■ MATERIAL FOR THIS TASK
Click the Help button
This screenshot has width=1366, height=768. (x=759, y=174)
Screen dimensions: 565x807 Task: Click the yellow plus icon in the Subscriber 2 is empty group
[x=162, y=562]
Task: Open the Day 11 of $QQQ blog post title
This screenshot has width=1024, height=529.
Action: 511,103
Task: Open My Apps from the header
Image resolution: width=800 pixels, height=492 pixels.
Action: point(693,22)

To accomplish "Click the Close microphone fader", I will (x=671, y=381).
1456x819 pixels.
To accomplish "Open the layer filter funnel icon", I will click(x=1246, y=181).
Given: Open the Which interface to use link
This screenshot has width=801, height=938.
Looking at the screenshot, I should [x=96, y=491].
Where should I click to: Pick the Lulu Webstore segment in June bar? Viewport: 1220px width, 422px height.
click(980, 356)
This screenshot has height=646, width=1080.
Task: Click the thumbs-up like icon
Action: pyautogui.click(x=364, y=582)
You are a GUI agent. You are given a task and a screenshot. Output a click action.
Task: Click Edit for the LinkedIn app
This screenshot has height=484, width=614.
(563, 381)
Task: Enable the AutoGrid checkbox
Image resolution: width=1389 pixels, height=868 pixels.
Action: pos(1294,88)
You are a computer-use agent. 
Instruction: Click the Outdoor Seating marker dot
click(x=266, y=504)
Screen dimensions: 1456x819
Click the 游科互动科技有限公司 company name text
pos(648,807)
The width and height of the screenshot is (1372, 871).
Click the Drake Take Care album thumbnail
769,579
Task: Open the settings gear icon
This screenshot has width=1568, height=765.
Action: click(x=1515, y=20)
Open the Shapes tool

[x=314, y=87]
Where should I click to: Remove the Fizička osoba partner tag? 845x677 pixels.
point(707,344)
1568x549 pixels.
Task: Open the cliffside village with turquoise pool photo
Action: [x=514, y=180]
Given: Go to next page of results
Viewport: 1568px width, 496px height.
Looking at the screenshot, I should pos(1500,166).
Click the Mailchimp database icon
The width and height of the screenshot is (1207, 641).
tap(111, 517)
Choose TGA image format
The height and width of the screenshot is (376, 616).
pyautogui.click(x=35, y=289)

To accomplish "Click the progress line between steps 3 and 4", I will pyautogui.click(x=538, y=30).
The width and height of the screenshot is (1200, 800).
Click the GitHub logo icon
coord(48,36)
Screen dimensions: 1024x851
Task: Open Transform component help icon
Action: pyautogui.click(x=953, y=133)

■ BRIEF
Copy out the records word for word, from the line that contains "will pyautogui.click(x=538, y=30)." through the end of the records.

■ TASK OUTPUT
To accomplish "Click the progress line between steps 3 and 4", I will pyautogui.click(x=538, y=30).
The width and height of the screenshot is (1200, 800).
Click the GitHub logo icon
coord(48,36)
Screen dimensions: 1024x851
Task: Open Transform component help icon
Action: pyautogui.click(x=953, y=133)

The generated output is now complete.